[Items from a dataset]

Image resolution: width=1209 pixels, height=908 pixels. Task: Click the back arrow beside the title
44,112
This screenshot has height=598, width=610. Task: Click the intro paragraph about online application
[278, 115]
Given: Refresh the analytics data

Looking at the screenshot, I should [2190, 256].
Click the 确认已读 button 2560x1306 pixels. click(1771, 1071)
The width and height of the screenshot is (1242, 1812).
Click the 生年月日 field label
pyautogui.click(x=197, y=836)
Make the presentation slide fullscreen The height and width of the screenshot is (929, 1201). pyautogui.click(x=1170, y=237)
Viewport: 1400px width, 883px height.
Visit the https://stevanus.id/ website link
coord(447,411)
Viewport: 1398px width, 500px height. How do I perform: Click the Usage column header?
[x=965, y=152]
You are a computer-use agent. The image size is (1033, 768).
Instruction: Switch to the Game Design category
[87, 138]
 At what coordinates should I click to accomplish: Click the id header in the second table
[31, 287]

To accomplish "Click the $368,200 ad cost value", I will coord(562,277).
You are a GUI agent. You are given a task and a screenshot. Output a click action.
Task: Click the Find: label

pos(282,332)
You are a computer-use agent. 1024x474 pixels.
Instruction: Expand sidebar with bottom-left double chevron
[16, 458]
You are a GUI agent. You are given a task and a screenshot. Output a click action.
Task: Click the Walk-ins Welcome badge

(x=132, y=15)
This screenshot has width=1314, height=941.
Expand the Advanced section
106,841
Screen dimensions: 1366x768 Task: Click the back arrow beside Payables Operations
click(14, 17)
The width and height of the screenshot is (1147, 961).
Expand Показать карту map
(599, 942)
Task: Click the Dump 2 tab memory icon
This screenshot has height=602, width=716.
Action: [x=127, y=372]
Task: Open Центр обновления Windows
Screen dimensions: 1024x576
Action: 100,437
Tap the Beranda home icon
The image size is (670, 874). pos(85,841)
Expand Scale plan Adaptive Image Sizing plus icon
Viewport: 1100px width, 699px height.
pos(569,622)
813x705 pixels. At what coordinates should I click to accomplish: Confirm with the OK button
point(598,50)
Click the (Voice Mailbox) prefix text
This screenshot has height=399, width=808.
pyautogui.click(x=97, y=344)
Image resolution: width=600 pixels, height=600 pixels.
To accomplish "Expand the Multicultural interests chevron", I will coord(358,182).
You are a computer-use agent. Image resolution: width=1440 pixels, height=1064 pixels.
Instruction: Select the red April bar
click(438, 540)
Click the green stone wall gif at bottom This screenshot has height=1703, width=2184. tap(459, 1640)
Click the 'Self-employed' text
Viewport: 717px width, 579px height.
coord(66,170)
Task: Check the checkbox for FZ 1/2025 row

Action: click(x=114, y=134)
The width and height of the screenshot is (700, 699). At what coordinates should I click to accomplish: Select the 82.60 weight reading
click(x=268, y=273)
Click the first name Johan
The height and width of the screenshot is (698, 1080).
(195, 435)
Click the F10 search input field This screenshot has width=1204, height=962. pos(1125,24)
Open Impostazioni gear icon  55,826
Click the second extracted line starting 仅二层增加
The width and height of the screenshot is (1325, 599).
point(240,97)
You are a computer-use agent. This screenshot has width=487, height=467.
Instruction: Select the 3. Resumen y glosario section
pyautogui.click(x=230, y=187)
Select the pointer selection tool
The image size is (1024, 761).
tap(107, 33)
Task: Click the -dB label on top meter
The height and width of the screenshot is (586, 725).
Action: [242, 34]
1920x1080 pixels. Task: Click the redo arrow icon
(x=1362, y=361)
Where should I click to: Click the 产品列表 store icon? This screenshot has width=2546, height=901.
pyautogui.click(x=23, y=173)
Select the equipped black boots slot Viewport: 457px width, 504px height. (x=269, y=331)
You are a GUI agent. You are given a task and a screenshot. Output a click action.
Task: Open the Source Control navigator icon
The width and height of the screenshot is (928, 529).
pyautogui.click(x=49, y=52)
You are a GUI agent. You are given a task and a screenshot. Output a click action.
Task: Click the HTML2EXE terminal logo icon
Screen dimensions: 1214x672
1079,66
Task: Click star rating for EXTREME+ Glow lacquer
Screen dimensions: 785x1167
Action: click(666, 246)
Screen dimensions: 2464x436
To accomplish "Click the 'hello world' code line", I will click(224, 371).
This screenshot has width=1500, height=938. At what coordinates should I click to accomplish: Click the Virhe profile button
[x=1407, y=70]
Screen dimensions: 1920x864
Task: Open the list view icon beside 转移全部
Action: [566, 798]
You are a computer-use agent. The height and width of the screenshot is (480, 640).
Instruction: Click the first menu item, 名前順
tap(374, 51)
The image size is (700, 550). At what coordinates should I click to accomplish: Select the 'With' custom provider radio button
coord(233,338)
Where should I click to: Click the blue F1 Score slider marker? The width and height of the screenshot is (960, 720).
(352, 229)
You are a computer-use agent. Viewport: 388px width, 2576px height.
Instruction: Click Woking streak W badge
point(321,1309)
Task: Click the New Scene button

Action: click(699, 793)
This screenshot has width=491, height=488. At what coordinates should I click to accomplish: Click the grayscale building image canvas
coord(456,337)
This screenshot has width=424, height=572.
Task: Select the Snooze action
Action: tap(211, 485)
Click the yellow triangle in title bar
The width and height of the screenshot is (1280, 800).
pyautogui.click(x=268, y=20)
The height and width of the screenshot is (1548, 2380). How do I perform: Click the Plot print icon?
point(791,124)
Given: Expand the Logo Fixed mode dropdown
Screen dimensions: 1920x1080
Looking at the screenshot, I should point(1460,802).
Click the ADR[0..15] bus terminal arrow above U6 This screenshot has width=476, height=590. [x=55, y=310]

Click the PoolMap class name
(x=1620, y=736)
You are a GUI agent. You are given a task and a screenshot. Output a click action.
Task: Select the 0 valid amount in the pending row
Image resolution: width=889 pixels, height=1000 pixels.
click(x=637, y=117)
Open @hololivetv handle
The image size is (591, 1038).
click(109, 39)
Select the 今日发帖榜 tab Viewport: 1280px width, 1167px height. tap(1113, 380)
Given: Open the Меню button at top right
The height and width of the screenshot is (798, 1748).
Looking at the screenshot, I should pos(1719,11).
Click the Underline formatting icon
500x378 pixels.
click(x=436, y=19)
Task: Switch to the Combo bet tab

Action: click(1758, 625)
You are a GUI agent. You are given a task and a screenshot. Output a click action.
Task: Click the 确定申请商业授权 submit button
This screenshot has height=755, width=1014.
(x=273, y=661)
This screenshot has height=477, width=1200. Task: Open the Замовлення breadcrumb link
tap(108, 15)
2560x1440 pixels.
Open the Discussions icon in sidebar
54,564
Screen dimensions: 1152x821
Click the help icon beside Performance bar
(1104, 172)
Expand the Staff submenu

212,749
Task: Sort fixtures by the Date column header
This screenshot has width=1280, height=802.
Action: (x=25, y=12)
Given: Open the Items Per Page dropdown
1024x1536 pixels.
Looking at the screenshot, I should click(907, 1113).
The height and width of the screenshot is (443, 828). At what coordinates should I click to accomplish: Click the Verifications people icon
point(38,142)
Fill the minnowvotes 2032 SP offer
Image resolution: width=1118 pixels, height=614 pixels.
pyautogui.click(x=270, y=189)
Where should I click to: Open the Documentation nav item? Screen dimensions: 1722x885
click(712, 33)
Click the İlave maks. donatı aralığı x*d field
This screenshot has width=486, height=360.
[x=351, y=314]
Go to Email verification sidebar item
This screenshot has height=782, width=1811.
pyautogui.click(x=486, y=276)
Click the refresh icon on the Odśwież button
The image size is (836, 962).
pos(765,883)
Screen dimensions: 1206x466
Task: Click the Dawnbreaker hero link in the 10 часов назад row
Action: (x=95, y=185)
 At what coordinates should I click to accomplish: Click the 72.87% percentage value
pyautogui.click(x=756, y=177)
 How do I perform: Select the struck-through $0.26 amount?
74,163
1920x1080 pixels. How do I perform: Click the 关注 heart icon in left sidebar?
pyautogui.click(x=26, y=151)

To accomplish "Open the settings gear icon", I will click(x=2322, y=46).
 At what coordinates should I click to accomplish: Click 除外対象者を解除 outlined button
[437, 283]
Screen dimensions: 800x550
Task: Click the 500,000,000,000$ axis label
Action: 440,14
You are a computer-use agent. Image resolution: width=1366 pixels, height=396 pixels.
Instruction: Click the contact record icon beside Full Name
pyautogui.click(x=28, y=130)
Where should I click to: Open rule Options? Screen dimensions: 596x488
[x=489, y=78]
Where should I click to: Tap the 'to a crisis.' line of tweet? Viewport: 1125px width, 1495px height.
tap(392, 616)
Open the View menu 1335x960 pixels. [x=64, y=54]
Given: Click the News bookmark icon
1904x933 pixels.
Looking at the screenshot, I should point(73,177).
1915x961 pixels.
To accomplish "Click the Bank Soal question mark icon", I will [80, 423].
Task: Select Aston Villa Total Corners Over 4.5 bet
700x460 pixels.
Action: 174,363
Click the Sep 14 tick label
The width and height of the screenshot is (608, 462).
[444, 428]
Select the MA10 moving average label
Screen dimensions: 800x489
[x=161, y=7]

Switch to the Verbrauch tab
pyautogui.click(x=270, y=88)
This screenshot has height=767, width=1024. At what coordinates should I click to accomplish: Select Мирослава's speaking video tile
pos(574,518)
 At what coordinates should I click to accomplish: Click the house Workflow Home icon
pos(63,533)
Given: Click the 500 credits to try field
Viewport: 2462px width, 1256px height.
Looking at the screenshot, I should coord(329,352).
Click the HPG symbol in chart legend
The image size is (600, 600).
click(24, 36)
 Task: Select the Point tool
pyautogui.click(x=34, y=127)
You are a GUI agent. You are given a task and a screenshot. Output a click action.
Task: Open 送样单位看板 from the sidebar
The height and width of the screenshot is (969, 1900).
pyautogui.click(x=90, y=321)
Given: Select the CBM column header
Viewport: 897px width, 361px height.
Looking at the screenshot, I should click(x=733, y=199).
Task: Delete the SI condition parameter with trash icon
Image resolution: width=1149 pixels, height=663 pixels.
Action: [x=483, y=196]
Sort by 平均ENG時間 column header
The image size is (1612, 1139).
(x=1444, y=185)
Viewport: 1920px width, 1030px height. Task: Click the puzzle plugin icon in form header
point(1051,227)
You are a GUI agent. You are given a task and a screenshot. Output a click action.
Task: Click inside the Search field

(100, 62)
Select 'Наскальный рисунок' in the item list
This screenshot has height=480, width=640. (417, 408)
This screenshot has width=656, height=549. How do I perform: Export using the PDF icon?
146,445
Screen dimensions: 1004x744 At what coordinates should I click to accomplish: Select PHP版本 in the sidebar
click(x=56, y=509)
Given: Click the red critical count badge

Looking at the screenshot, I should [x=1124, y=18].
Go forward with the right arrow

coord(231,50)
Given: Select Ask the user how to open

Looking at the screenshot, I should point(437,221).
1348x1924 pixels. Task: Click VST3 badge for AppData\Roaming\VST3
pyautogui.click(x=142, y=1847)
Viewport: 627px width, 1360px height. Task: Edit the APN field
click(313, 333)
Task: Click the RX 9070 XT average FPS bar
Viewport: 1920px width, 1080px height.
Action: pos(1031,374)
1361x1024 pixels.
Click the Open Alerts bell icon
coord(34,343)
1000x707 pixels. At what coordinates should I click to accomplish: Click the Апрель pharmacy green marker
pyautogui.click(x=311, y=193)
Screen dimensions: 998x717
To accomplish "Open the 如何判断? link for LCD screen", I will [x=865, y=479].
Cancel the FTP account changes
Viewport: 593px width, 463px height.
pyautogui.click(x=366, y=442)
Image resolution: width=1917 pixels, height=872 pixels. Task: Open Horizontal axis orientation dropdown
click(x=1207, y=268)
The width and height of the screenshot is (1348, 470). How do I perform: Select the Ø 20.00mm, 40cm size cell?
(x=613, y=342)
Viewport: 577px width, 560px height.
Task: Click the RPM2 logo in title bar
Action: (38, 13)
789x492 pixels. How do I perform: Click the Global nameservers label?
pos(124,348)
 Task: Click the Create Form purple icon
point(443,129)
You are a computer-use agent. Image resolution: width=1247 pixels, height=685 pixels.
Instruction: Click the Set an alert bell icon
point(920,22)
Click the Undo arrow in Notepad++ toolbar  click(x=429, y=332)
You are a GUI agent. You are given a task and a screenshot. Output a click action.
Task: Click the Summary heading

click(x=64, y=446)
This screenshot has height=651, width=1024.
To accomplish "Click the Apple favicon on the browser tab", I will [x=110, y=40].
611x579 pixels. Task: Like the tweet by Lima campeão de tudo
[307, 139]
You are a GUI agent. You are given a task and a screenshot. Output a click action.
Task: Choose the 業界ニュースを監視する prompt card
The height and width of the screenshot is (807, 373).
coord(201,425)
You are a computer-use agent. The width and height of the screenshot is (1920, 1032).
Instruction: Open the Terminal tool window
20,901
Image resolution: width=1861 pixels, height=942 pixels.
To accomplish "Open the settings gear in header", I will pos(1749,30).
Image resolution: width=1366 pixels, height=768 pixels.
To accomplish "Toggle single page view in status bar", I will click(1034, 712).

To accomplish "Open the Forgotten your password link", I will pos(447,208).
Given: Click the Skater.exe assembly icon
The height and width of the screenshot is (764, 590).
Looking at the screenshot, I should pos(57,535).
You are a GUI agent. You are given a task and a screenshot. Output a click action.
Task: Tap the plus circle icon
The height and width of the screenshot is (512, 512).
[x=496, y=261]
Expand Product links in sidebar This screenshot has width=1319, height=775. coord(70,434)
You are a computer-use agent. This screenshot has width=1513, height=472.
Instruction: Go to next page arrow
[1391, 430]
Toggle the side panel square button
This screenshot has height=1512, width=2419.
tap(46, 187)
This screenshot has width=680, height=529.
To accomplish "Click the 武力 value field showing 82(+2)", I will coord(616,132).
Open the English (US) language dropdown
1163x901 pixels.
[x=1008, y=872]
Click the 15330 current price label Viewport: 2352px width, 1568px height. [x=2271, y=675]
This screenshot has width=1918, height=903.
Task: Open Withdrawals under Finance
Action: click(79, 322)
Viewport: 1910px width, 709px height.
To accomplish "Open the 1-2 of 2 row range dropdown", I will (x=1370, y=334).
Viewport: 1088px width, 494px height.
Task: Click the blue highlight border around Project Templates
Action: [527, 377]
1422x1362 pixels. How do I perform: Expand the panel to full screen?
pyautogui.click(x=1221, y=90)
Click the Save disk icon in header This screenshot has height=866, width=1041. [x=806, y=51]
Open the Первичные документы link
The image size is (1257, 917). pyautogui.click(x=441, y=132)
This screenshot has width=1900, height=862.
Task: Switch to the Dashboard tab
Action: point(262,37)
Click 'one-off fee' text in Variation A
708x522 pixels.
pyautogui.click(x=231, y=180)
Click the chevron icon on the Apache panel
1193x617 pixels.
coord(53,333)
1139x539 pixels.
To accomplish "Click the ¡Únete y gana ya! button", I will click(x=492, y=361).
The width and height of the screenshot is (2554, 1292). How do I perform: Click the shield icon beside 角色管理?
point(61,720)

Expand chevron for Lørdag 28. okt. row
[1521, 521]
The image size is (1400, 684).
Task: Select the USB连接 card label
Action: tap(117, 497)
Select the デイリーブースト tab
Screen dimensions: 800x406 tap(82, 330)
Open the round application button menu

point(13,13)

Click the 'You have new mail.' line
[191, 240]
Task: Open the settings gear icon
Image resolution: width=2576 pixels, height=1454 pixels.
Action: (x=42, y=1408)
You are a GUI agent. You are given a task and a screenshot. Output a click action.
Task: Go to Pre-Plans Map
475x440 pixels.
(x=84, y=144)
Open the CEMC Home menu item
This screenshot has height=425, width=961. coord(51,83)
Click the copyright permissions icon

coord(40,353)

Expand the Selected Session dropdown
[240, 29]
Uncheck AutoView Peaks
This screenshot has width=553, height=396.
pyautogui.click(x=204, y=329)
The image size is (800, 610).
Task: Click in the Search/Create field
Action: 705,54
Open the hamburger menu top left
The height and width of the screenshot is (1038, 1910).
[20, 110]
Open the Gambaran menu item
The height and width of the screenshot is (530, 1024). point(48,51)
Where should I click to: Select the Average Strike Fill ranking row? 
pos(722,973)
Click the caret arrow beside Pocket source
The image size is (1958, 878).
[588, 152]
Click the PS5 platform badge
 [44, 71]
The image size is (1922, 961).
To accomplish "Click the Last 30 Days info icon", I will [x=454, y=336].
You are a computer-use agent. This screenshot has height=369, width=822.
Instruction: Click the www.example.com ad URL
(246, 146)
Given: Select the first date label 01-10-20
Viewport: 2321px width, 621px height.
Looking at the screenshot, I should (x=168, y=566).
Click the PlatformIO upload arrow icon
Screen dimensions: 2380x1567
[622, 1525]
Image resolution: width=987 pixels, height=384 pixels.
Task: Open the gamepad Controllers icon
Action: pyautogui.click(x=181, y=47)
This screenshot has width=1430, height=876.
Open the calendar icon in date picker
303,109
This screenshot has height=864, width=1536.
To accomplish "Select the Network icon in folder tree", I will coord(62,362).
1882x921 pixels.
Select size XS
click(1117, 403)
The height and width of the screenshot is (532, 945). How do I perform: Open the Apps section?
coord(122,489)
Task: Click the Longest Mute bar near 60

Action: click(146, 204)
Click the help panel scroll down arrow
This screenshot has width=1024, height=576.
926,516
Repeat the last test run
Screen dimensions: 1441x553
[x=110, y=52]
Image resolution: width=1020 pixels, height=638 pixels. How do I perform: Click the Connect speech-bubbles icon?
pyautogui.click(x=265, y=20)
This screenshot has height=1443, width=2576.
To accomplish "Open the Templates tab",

- The task
Copy out the records above word for word, everything from the line containing "Expand Product links" down to the line containing "[1391, 430]".

- Response to this exercise
Expand Product links in sidebar This screenshot has width=1319, height=775. coord(70,434)
You are a computer-use agent. This screenshot has width=1513, height=472.
Instruction: Go to next page arrow
[1391, 430]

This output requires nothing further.